Les poignets du mage s’agitèrent, mais aucun flux ne s’en libérait. J’aurais presque envie qu’il le tue. Ainsi Horis resterait pour moi. Dans cette effervescence grandissante, sous les rafales constantes, les paroles se propagèrent toujours avec autant d’intensité.

— Arrêtez-le ! hurla Phedeas. Il va me priver de mon meilleur mage !

Les concernés brandirent leur épée, pourtant firent-ils pâle figure en comparaison de l’arme adverse. Ce fut alors Yuma qui tempéra la conversation, assurée comme jamais Nafda n’aurait pu le déceler.

— Rappelle-toi nos enseignements, dit-elle. La colère ne te sauvera pas. Tu agis comme si tu voulais te précipiter à ta perte.

— Yuma…, souffla Horis. C’est lui. Celui qui n’a jamais quitté mes pensées.

Un nouveau silence s’abattit, lors duquel les yeux de Nerben se dilatèrent. Lors duquel il détailla la chamane.

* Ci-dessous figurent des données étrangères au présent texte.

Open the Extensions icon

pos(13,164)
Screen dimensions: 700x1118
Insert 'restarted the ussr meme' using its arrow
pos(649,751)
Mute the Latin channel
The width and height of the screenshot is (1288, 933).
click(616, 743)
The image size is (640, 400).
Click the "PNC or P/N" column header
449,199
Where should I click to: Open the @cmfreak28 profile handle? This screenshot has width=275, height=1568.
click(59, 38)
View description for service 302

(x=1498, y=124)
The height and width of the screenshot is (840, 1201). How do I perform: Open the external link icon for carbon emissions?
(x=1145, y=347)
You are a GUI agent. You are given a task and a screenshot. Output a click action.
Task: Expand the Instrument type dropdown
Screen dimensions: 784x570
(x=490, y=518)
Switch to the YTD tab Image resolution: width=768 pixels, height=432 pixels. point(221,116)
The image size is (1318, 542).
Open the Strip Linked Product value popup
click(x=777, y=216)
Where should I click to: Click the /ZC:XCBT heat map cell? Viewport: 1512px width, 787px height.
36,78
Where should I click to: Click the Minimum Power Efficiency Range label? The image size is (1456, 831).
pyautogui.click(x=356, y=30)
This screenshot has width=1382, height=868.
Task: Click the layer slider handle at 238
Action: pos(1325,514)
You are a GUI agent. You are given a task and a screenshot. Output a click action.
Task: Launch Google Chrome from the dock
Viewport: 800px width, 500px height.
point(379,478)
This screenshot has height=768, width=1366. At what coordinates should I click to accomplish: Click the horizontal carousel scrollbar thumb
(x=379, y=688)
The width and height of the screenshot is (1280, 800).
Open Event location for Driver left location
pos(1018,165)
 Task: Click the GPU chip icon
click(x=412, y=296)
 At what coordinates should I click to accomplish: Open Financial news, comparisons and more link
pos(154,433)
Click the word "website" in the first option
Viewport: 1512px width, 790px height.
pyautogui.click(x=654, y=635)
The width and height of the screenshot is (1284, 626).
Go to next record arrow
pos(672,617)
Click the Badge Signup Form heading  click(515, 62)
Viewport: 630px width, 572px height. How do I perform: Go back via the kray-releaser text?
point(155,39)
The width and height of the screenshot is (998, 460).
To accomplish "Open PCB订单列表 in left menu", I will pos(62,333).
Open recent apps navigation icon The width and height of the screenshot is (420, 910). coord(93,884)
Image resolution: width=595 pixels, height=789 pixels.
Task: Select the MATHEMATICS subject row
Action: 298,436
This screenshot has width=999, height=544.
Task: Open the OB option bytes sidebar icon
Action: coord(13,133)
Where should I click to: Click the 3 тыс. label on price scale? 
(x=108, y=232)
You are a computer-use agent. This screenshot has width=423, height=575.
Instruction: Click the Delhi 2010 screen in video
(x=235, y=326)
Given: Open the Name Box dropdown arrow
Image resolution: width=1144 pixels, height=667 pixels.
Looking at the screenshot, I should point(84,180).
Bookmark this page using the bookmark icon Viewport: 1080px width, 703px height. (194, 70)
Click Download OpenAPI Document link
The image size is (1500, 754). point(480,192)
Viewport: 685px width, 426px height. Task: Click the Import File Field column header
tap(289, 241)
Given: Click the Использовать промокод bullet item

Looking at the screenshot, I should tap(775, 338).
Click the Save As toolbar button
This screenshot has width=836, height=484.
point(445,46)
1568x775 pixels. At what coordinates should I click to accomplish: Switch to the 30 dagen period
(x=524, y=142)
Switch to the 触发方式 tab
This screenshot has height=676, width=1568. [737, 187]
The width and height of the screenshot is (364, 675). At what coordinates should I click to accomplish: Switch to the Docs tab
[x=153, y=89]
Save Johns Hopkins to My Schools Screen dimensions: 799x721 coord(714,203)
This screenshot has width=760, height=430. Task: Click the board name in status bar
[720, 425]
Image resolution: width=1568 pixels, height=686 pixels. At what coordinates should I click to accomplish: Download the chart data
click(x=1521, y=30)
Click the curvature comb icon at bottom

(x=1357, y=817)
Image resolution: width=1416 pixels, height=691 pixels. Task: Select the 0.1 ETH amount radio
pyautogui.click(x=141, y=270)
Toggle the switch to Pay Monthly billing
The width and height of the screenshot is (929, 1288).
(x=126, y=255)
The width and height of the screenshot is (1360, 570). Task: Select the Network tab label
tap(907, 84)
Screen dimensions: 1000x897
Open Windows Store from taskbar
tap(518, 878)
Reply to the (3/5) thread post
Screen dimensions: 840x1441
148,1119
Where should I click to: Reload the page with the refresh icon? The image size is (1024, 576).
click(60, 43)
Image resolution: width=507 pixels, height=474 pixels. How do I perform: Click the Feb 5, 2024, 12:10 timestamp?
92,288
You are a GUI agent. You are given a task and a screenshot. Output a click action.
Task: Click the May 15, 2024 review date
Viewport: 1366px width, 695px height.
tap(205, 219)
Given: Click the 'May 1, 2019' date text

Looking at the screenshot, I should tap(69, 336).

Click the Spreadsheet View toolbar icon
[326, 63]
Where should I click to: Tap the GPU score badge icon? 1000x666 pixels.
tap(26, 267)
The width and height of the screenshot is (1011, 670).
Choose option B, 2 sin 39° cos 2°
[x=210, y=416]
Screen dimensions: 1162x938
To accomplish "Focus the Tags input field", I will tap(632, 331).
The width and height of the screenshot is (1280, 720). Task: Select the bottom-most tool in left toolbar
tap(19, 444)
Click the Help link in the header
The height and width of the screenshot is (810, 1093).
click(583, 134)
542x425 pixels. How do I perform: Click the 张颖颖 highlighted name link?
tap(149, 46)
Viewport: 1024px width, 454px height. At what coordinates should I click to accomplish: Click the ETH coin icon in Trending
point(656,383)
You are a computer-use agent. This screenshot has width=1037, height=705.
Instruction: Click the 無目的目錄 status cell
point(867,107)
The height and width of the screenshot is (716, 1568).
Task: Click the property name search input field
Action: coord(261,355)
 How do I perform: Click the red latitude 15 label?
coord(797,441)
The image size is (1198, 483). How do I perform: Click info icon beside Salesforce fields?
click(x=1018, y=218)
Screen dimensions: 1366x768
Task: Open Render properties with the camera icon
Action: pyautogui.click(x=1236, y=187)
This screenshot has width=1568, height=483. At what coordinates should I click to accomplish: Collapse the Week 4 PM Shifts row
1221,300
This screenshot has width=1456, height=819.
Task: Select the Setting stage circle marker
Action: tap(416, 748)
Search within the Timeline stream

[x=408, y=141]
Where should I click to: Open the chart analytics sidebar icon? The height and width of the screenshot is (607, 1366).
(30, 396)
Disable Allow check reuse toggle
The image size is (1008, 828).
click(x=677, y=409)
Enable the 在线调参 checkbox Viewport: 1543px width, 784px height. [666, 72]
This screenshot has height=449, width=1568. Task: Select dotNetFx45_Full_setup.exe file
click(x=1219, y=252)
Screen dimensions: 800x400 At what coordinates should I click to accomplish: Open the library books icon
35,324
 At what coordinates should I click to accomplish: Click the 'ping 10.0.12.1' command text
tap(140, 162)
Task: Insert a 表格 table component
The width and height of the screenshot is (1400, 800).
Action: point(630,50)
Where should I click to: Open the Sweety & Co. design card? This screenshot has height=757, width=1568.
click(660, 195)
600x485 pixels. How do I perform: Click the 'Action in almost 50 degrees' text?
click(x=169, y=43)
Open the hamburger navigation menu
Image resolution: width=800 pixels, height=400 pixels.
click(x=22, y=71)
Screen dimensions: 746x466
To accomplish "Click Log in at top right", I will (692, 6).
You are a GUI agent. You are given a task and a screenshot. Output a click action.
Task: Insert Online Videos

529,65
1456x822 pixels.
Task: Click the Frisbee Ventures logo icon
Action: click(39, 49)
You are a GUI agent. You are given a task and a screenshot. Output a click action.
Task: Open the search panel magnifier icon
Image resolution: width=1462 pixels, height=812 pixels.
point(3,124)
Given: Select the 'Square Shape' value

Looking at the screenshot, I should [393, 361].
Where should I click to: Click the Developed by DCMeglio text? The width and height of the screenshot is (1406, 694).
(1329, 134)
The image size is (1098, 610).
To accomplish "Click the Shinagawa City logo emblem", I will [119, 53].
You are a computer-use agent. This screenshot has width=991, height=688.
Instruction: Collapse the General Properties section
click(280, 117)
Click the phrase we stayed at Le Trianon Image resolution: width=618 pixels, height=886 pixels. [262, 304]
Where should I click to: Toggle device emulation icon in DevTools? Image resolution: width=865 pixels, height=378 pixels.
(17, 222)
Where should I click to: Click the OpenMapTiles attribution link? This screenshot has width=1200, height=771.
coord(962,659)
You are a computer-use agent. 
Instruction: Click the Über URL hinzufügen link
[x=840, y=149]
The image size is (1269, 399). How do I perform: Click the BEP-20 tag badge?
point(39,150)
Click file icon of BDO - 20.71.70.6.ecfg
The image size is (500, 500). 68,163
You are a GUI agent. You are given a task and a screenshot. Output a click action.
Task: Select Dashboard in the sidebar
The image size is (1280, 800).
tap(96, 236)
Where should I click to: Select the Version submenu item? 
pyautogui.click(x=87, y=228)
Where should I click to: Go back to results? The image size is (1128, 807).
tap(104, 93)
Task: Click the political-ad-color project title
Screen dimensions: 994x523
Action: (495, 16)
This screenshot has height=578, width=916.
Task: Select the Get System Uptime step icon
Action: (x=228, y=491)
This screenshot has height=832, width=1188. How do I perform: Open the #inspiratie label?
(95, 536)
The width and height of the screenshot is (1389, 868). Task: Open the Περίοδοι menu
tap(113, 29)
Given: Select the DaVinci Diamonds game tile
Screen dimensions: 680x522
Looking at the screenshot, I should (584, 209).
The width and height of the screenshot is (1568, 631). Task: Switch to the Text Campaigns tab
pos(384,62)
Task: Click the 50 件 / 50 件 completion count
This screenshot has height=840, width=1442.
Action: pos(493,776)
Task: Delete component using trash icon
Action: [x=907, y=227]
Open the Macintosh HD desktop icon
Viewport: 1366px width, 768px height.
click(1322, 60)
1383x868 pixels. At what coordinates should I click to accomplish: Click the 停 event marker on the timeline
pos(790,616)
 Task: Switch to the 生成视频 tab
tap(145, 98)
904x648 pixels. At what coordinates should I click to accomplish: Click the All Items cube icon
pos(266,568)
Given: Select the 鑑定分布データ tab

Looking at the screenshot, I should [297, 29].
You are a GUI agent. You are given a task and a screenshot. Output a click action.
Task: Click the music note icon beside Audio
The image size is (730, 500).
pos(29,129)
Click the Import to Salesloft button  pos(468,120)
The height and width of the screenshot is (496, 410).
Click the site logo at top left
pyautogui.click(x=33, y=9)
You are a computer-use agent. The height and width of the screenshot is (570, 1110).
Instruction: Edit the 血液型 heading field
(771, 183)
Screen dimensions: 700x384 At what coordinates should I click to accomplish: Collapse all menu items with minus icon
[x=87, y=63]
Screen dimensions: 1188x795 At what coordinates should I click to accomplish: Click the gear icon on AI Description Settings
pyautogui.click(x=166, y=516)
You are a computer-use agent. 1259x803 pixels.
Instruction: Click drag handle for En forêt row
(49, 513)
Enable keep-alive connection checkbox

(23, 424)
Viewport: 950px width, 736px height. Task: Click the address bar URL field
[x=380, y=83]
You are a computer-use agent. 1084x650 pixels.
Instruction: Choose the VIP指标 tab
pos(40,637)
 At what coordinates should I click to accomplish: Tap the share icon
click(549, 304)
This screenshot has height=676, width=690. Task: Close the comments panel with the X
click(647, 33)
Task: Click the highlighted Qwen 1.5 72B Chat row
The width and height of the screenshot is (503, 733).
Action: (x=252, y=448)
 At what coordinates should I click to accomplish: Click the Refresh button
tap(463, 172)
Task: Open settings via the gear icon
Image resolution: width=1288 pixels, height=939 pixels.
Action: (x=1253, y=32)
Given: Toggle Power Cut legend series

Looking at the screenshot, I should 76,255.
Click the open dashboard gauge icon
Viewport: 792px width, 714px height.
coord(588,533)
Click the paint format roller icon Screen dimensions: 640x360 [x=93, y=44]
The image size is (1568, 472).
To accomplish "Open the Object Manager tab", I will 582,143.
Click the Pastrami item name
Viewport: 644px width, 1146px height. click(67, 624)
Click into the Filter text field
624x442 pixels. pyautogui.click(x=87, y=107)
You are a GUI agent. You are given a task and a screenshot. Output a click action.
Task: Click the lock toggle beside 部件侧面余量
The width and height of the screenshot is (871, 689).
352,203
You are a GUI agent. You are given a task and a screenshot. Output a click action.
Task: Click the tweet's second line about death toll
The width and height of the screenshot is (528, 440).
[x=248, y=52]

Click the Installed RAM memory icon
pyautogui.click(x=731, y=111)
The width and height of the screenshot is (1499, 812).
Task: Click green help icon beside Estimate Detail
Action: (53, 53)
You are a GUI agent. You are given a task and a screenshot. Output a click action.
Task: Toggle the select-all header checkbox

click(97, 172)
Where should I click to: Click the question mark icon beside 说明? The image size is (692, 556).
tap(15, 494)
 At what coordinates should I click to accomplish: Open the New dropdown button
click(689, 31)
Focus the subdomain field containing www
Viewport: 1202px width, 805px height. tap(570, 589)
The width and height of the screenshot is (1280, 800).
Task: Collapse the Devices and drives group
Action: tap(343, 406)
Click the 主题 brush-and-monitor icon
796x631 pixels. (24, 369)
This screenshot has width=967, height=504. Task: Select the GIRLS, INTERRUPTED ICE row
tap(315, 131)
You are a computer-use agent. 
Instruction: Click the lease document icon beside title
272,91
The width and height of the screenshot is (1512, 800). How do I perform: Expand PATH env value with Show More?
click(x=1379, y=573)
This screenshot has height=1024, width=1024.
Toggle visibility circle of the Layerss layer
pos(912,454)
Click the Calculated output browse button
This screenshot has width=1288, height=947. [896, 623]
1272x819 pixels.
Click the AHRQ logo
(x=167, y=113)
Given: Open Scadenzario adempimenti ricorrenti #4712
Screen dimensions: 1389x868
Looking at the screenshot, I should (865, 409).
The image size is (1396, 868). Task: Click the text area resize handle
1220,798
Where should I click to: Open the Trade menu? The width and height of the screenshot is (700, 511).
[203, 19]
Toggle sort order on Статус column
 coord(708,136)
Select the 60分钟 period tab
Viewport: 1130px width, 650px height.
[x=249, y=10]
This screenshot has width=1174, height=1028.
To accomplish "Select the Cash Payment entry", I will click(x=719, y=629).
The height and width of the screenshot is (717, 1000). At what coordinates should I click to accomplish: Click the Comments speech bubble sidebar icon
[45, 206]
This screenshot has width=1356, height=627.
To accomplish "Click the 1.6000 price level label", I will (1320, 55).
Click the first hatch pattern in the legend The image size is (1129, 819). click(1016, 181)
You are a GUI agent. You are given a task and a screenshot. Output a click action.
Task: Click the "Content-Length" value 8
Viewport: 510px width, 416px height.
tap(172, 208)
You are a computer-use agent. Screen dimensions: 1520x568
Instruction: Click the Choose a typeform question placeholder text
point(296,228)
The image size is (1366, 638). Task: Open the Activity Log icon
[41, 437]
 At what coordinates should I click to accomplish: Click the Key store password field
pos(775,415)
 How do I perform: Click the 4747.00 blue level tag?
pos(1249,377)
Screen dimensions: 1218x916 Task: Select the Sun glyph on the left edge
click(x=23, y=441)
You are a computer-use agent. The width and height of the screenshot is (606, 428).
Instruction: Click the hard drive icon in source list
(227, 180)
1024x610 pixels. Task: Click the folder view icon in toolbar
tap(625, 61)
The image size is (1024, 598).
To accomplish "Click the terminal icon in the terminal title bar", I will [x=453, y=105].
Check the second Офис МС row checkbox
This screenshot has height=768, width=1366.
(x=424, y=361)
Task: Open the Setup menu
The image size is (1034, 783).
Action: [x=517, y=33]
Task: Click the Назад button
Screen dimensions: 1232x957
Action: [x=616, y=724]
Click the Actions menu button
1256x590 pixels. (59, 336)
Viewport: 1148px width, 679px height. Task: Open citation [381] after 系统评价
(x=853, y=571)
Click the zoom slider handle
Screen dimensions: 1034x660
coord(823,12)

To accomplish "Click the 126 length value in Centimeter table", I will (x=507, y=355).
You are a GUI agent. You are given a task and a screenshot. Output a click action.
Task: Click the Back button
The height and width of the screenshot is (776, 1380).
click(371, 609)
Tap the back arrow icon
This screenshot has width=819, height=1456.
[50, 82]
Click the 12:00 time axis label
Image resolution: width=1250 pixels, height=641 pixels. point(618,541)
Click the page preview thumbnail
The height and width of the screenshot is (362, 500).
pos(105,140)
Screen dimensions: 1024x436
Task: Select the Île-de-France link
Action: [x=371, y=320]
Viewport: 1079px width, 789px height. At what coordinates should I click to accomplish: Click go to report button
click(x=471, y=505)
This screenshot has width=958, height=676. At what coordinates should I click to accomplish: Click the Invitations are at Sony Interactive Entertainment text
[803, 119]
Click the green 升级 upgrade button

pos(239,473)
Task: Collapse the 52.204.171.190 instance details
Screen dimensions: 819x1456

— Toi…, marmonna-t-il. Après tout ce temps, les coïncidences sont trop grandes.

— Quoi ? fit Horis. Yuma, vous le connaissez ? Mais vous ne me l’avez jamais dit !

— Je n’ai jamais établi le lien jusqu’à présent, justifia Yuma. Il n’était qu’un jeune soldat parmi tant d’autres, un anonyme.

— Contrairement à vous, dit Nerben. Une mage influente au service de Chemen le Faible. Puis vous avez disparu du jour au lendemain avec votre frère, et surtout avec Touméret. Nous en avions déduits que vous étiez morts. Chemen était en deuil. Alors il a laissé une mage encore plus malfaisante empoisonner son esprit. Je parle bien sûr d’Elewi.

— Vous êtes plus observateur que je ne l’aurais imaginé. Mon frère et mon ami sont bel et bien morts.

— Et pendant ce temps, vous êtes devenue une nomade. Vous vous êtes enfoncée encore plus bas en vous planquant dans les hauteurs, alors que l’idée d’une purge n’avait pas germé.

— J’y ai trouvé une paix. Une famille. Un bonheur. Un but. Pouvez-vous en dire autant, Nerben Tioumen ?

Le milicien expira avec lourdeur. Toisa chacun de ses opposants. Puis seulement Phedeas, si désemparé qu’il demeurait paralysé.

— Je tenais à vous remercier, fit-il.

— Pourquoi ? demanda Phedeas.

— Vous, ou quiconque l’a ligotée. Quand elle circulait encore dans le Palais Impérial, je craignais sa puissance. Ici elle est sans défense. Ça me facilite grandement la tâche.

Nerben abattit sa hallebarde sur le crâne de Yuma.

Le sang jaillit sous les braillements de Horis et Médis. Ils s’abandonnèrent en sanglots comme s’écroula la chamane, paupières closes, privée de toute expression.

Assassiner lâchement une mage ligotée ? Même moi, je n’aurais pas osé.

Partout ailleurs, le choc impacta l’ensemble des témoins.

— Imbéciles, vous étiez censés la protéger ! s’écria Phedeas.

Nerben n’avait pas fini d’en découdre. Il lécha le liquide qui avait éclaboussé la commissure de ses lèvres. Il souleva sa hallebarde luisant de vermeil, mais l’escorte le repoussa, puis s’érigea en rempart devant lui.

Et derrière lui, Lehold avait enfin réussi à s’imposer. Des miliciens s’alignaient à ses côtés. D’autres refusaient catégoriquement de se soumettre à ses ordres. Un moment où tous soufflaient, tous se dévisageaient, où s’invisibilisaient Nafda et Dénou, réduites à des soupirs. Ils ne seront pas nos sauveurs, c’est certain.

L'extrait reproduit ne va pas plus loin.